What the task asks: I need every line of the material below that includes the string "will".

Data for this task:

--------

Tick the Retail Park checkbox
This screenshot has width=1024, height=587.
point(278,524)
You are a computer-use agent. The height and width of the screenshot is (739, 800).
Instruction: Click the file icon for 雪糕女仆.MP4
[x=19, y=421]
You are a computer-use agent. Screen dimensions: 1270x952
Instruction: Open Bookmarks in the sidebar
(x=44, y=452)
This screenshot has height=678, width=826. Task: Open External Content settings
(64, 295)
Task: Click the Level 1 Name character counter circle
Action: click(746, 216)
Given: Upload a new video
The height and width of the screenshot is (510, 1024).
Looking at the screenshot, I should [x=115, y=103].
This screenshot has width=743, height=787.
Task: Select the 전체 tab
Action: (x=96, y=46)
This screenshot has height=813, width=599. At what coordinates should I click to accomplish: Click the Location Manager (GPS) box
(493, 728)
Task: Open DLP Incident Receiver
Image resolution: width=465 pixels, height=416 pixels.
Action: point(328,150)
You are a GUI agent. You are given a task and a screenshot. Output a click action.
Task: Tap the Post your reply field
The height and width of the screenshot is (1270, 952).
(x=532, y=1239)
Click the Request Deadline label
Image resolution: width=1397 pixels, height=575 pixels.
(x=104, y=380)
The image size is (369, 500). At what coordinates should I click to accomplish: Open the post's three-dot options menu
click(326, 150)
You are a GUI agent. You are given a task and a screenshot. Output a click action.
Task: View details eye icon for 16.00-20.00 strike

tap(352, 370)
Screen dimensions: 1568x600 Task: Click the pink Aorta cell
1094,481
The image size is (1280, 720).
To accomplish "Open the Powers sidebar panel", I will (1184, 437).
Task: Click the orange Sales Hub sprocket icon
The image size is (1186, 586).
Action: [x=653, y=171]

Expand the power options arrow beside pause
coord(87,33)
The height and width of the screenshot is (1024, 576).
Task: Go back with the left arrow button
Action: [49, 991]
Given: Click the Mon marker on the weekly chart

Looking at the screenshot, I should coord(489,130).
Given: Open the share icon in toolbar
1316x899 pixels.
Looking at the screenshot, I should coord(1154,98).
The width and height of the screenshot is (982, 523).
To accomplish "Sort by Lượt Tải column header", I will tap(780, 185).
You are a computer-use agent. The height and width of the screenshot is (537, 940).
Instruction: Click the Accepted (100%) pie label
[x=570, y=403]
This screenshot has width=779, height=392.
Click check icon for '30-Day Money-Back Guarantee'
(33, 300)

--------

Exercise output:
To accomplish "Open the Powers sidebar panel", I will (1184, 437).
To accomplish "Sort by Lượt Tải column header", I will tap(780, 185).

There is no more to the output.